Doing Advance Research Online

* Pollstar.com is your friend. They're not always up to the minute, but they provide a good second source to go to after the home pages of the artists themselves. Lately they've revised their database so now an artist turns back a "sorry, not touring at the moment" response instead of the "we don't show that artist in our database of things currently happening so therefore that artist doesn't exist" response that was so poignantly Zenlike. [The sound of one hand clapping is the non-existence of an artist who isn't on stage and therefore hearing no applause.]

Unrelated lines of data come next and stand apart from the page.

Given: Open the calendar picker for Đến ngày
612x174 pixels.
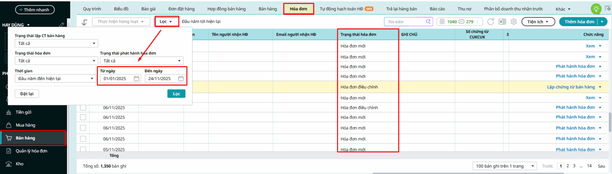Looking at the screenshot, I should pyautogui.click(x=181, y=79).
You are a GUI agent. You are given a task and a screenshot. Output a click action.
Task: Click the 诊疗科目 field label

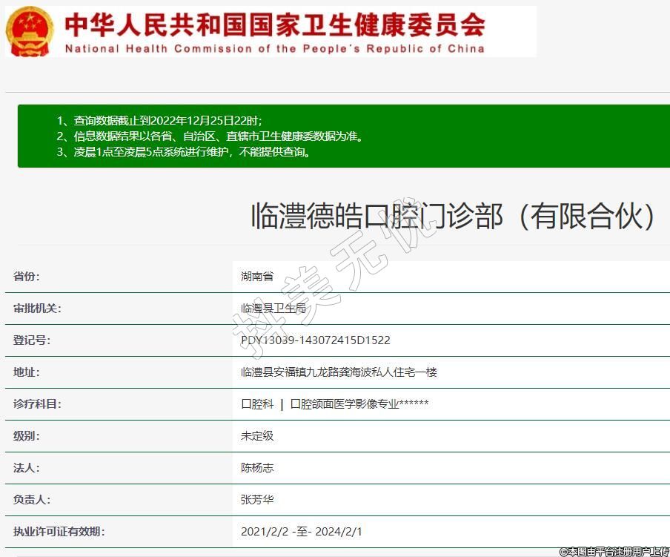tap(37, 404)
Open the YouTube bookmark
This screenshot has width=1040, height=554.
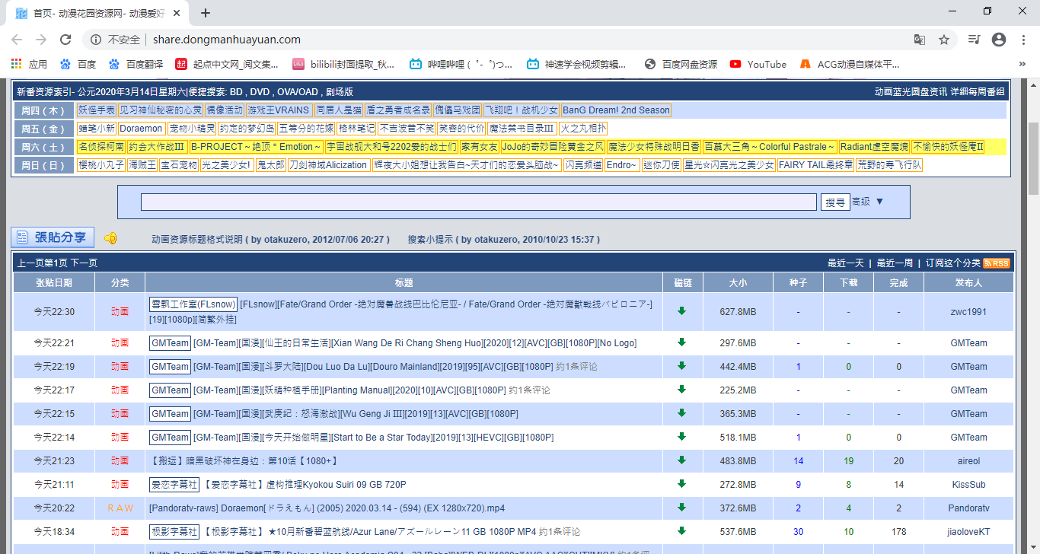coord(758,65)
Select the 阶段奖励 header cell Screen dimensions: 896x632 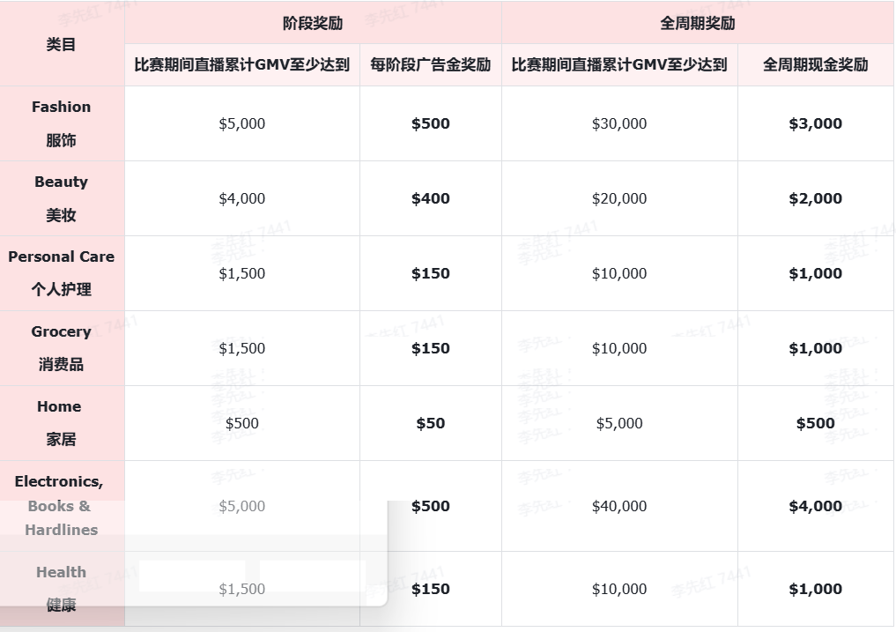(x=312, y=23)
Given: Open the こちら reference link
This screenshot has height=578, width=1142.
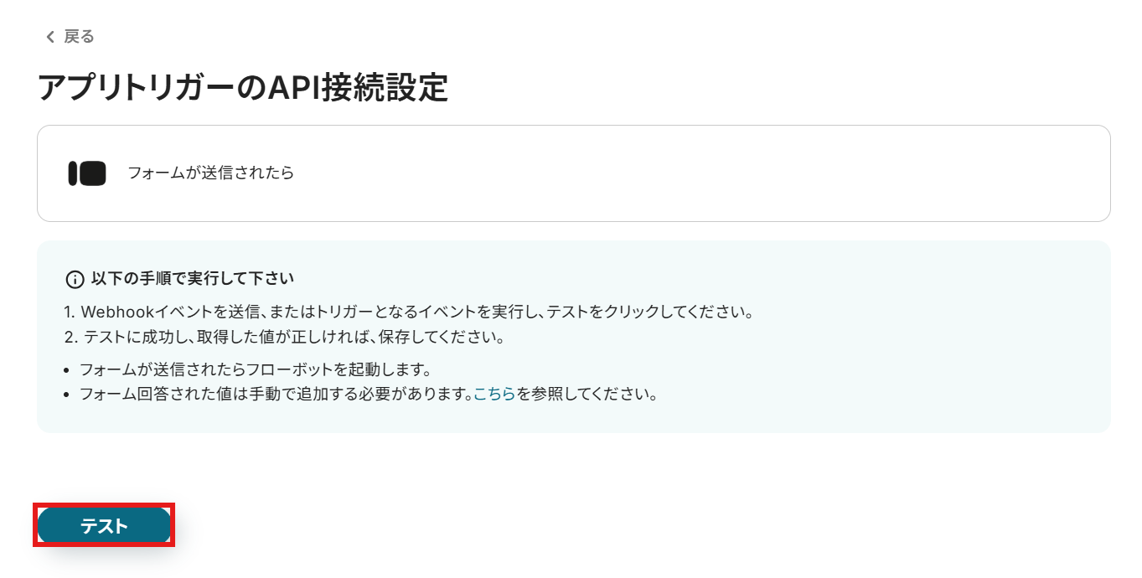Looking at the screenshot, I should 494,394.
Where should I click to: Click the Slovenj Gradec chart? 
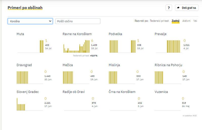(30, 104)
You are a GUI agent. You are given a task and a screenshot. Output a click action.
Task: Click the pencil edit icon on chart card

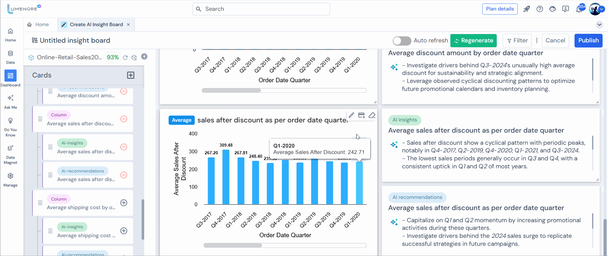point(351,115)
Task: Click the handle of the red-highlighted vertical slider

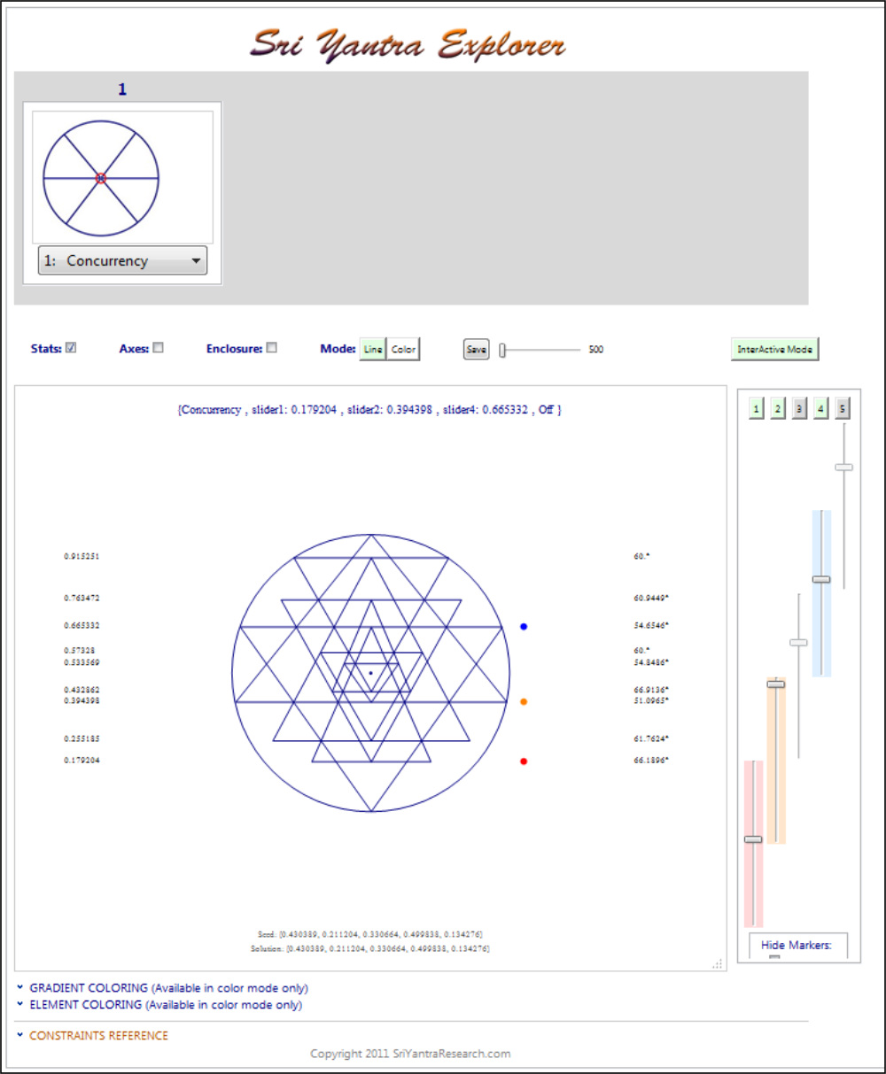Action: 753,839
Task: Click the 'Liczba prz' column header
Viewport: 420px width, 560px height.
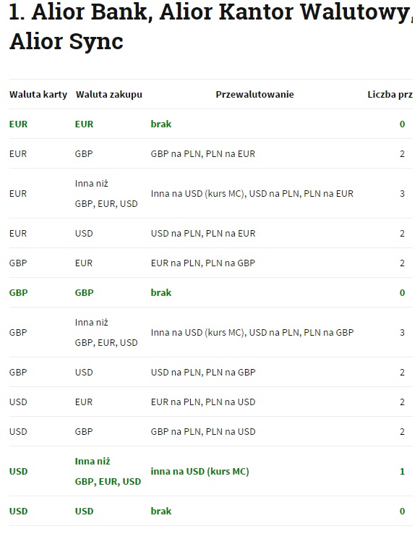Action: point(390,95)

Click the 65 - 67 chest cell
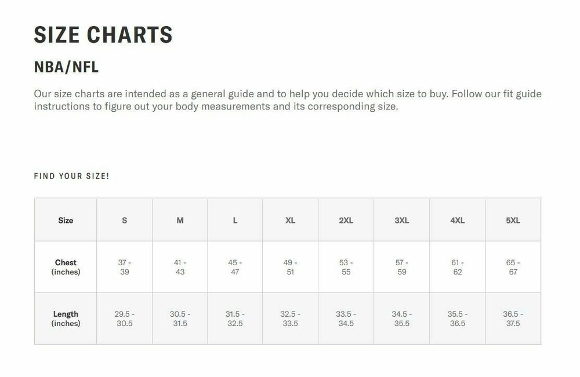(x=513, y=267)
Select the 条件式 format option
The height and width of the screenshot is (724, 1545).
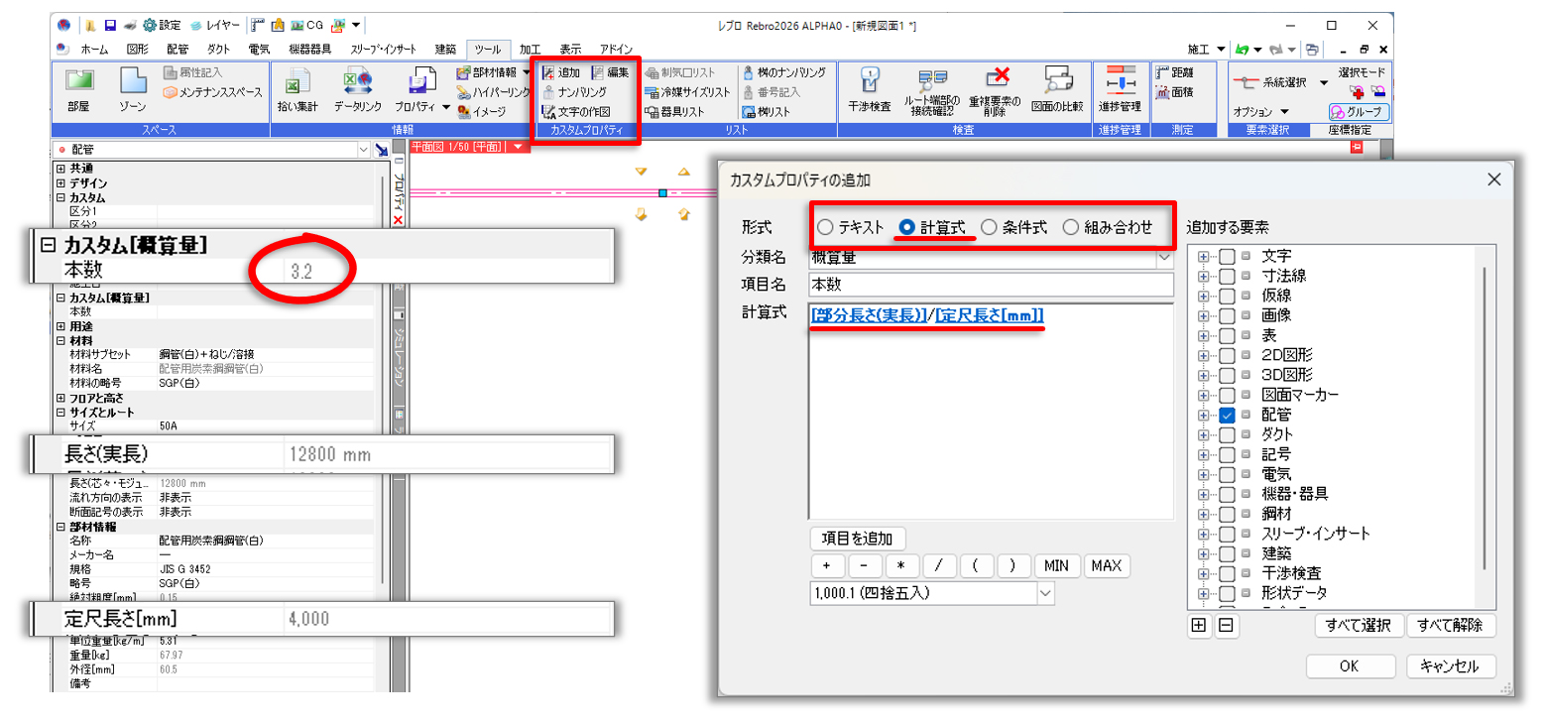tap(989, 227)
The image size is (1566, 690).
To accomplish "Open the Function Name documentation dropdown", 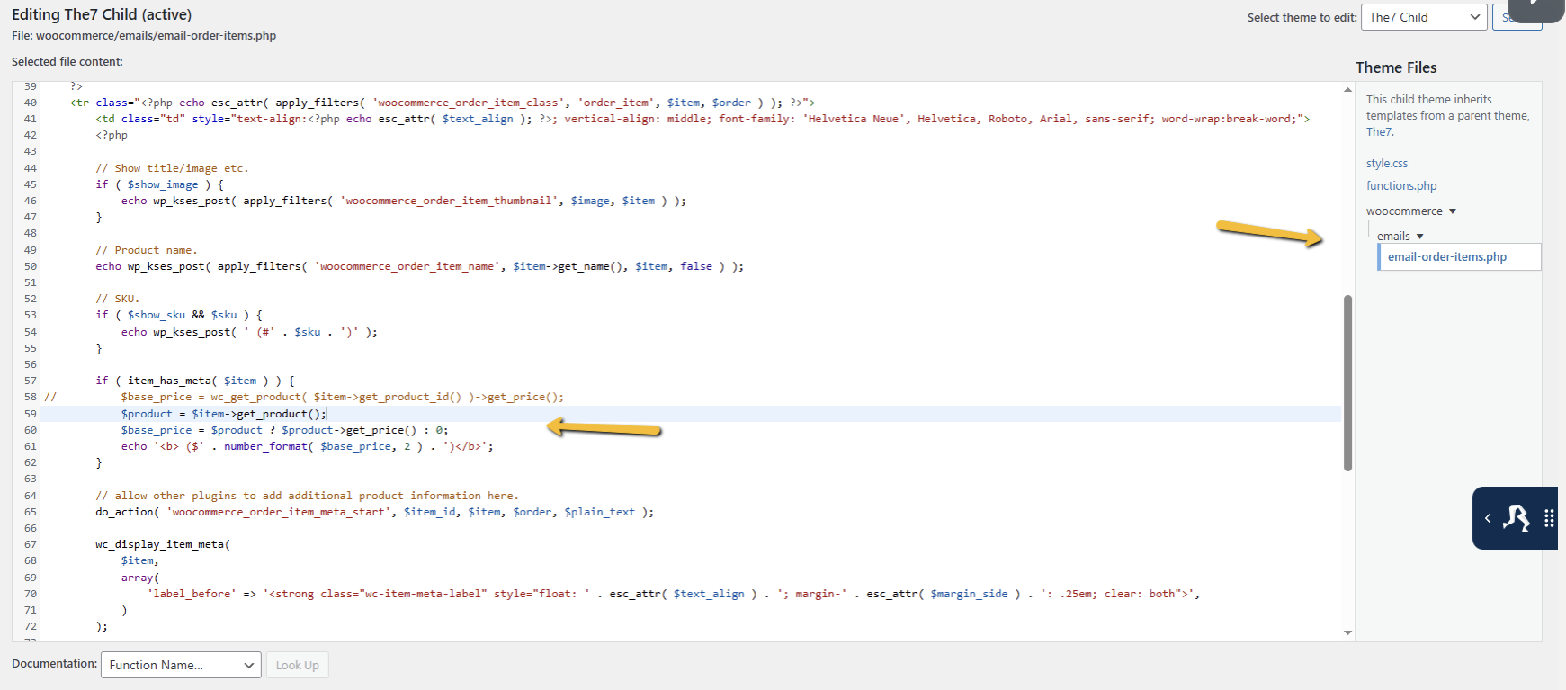I will (181, 665).
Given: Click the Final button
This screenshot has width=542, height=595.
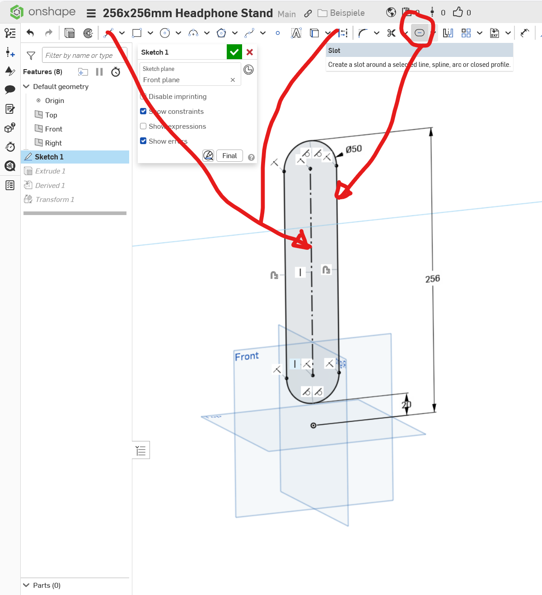Looking at the screenshot, I should 229,156.
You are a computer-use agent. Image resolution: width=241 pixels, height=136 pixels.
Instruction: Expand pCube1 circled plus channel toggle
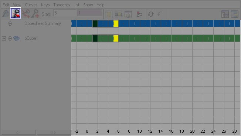(10, 39)
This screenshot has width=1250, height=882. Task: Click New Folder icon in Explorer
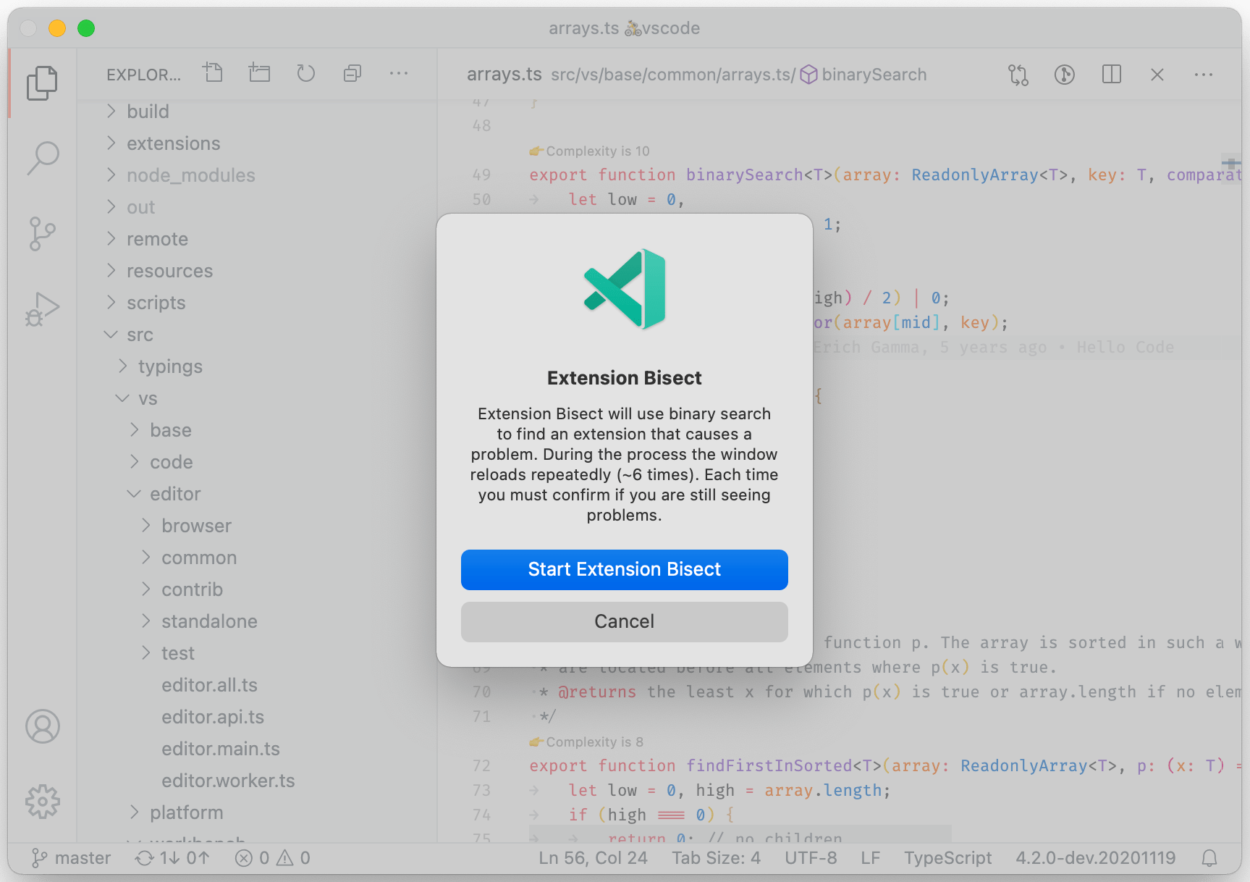coord(259,73)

* Things have become considerably easier in recent years with the predictable proliferation of web pages for anything and everything. A venue is much likelier to have its own web site than a few years ago, when you were lucky to find an address that Mapquest could track at all. Now seating charts and online directions are commonplace. Do a Google or Yahoo search for the name of the venue, and if it's tied to a University, do a search for the school's home page if the venue turns back nothing. You should be able to find some sort of info from a school's main page on driving directions or a venue's phone number, even if there's no specific page for the venue itself. Remember too that many concerts take place in sporting arenas with folding chairs on the basketball court; don't search only for performance halls. A zip code is sometimes all you need for online driving directions. They'll get you off of the interstate and in the neighborhood, if nothing else.

* While you're scanning a University page for venue information, take a peek at the Entertainment section of the online version of their newspaper, if they have one. There will sometimes be interviews with the artists in addition to concert announcements, and every once in a while there's a barely-publicized event solely for the campus community in addition to the concert itself like a radio station stopover or a record signing.

* As always, a Usenet News search on Google.com will do wonders in determining the latest state of a tour, as there will usually be some discussions going on somewhere. You may also want to keep an eye out for BBS message boards for an artist on an official or unofficial home page -- the price of subscribing (invariably free, and you can usually forge the personal info if you feel like remaining anonymous) can often be a wealth of data like setlists and meet and greet information. The Dent's message boards available off of thedent.com are *the* place to go for Tori tour info, and the same system which powers their boards are showing up elsewhere (I've seen at least one Poe board run the same way).

Getting There

* Don't underestimate the difference between trying to find a strange venue before sunset compared with trying to find street names after dark. If you can arrive early and scope out the venue, the parking, where the buses are, etc., you'll significantly reduce the hassle factor.

* On the way into town, keep an eye out for the perfect gas station rest stop. What you want is the place which will give you fuel, caffeine, a clean bathroom, and no hassles on the way out of town, as well as giving you a landmark to reach on your way to the interstate. Go ahead and stop in ahead of time if you need to hydrate or get money for tickets; assume nothing on the part of the facilities.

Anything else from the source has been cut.